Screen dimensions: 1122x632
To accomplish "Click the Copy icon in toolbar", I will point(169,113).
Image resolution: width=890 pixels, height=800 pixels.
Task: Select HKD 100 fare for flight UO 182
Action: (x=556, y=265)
---+---
> [What the task requires]
Repeat the material word for word, in full.

> [Output below]
Screen dimensions: 1122x632
To accomplish "Click the Copy icon in toolbar", I will point(169,113).
Image resolution: width=890 pixels, height=800 pixels.
Task: Select HKD 100 fare for flight UO 182
Action: (x=556, y=265)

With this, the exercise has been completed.